*SOURCE DOCUMENT*
***

Process and apply weights to edge documents.

This function handles the complex weight management system, including: - Vertex-based weights from related vertices - Direct field mappings from the current document - Weight filtering and transformation - Application of weights to edge documents

Parameters:

Name Type Description Default
edge Edge

Edge configuration containing weight definitions

required
vertex_config VertexConfig

Vertex configuration for weight processing

required
acc_vertex defaultdict[str, defaultdict[LocationIndex, list]]

Accumulated vertex documents

required
edges defaultdict[str | None, list]

Edge documents to apply weights to

required

Returns:

Type Description

defaultdict[str | None, list]: Updated edge documents with applied weights

Note

Weights can come from: 1. Related vertices (vertex_classes) 2. Direct field mappings (direct) 3. Field transformations (map) 4. Default index fields

Source code in graphcast/architecture/actor_util.py
def render_weights(
    edge: Edge,
    vertex_config: VertexConfig,
    acc_vertex: defaultdict[str, defaultdict[LocationIndex, list]],
    edges: defaultdict[str | None, list],
):
    """Process and apply weights to edge documents.

    This function handles the complex weight management system, including:
    - Vertex-based weights from related vertices
    - Direct field mappings from the current document
    - Weight filtering and transformation
    - Application of weights to edge documents

    Args:
        edge: Edge configuration containing weight definitions
        vertex_config: Vertex configuration for weight processing
        acc_vertex: Accumulated vertex documents
        edges: Edge documents to apply weights to

    Returns:
        defaultdict[str | None, list]: Updated edge documents with applied weights

    Note:
        Weights can come from:
        1. Related vertices (vertex_classes)
        2. Direct field mappings (direct)
        3. Field transformations (map)
        4. Default index fields
    """
    vertex_weights = [] if edge.weights is None else edge.weights.vertices
    weight: dict = {}

    for w in vertex_weights:
        vertex = w.name
        if vertex is None or vertex not in vertex_config.vertex_set:
            continue
        vertex_lists = acc_vertex[vertex]

        # TODO logic here may be potentially improved
        keys = sorted(vertex_lists)

***

*PROVIDED DATA*
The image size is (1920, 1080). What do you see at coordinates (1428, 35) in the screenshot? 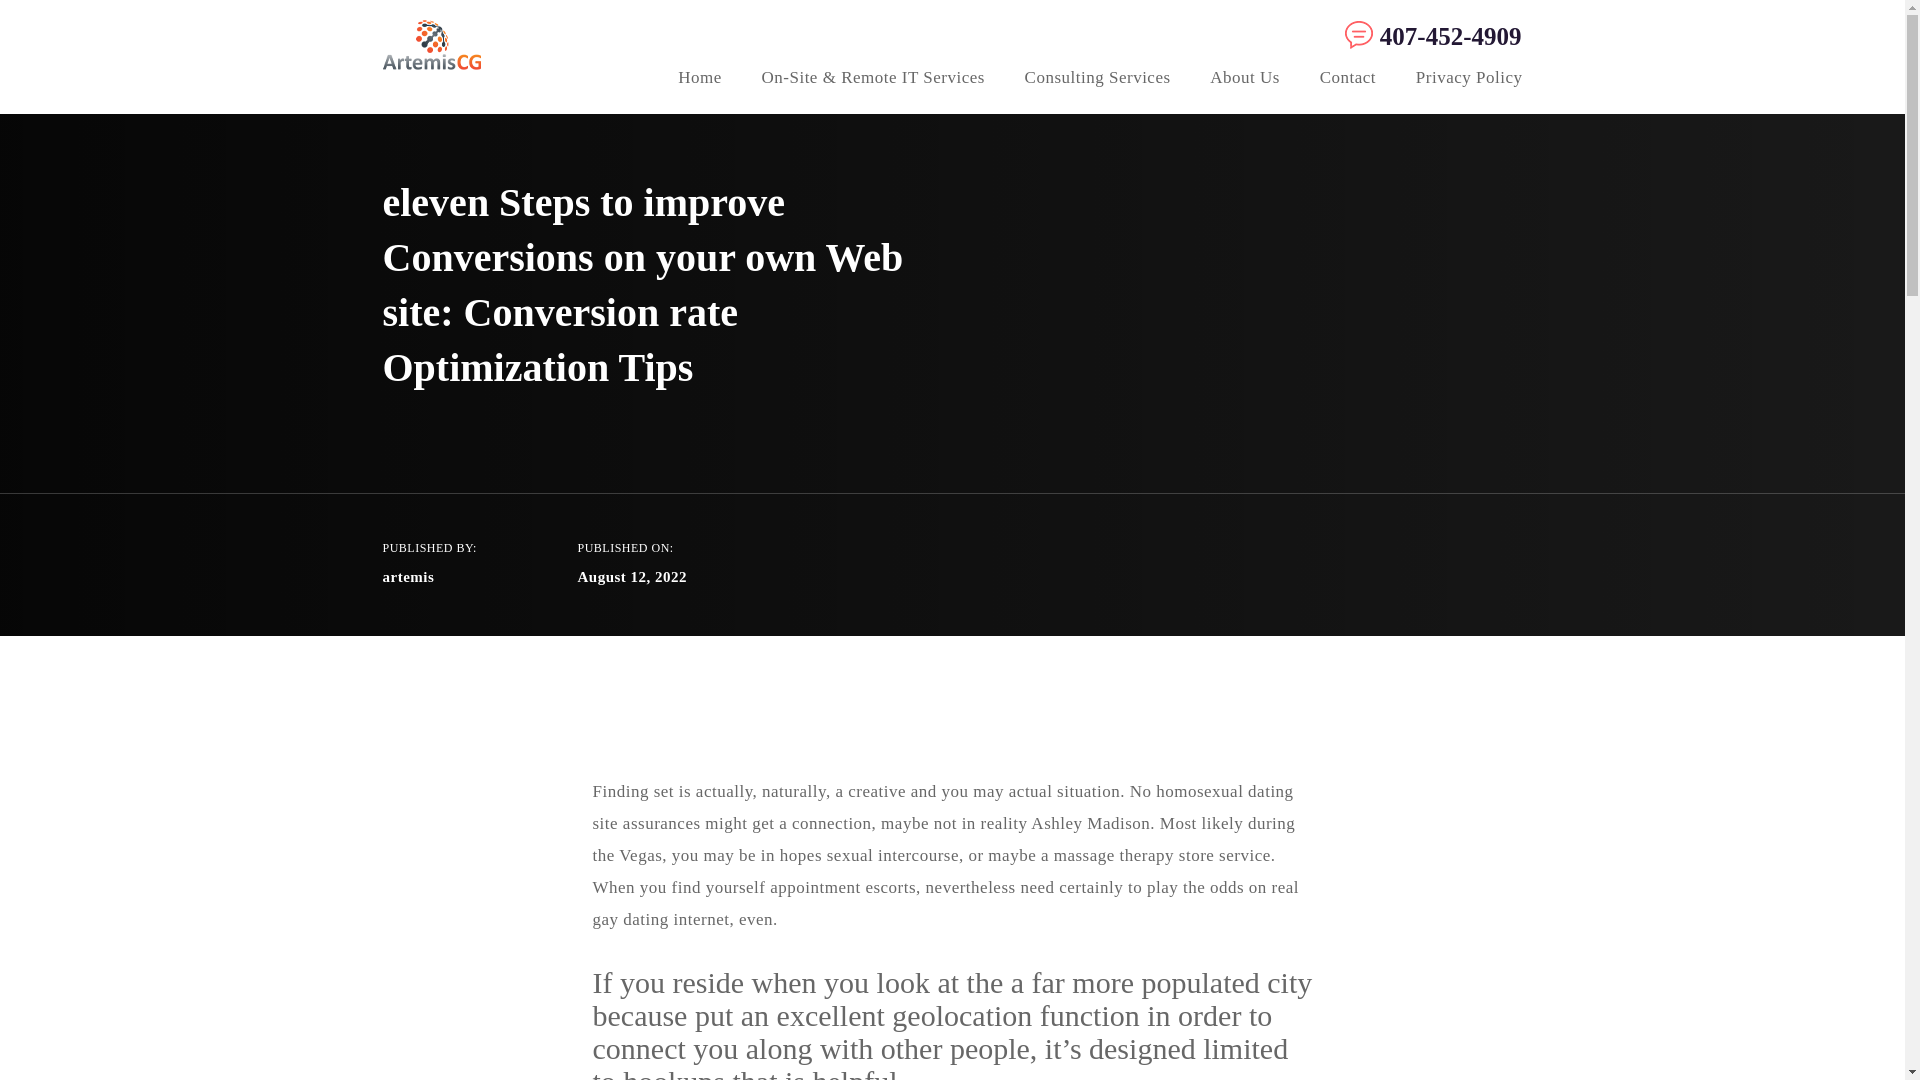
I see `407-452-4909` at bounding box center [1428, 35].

***

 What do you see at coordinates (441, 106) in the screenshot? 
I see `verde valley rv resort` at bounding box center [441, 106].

***

*TASK PROMPT*
From the render_weights documentation, write out the passage that begins with the words containing "vertex_weights = []" and ends with "keys = sorted(vertex_lists)", copied word for word.

*RESULT OF THE EXERCISE*
vertex_weights = [] if edge.weights is None else edge.weights.vertices
    weight: dict = {}

    for w in vertex_weights:
        vertex = w.name
        if vertex is None or vertex not in vertex_config.vertex_set:
            continue
        vertex_lists = acc_vertex[vertex]

        # TODO logic here may be potentially improved
        keys = sorted(vertex_lists)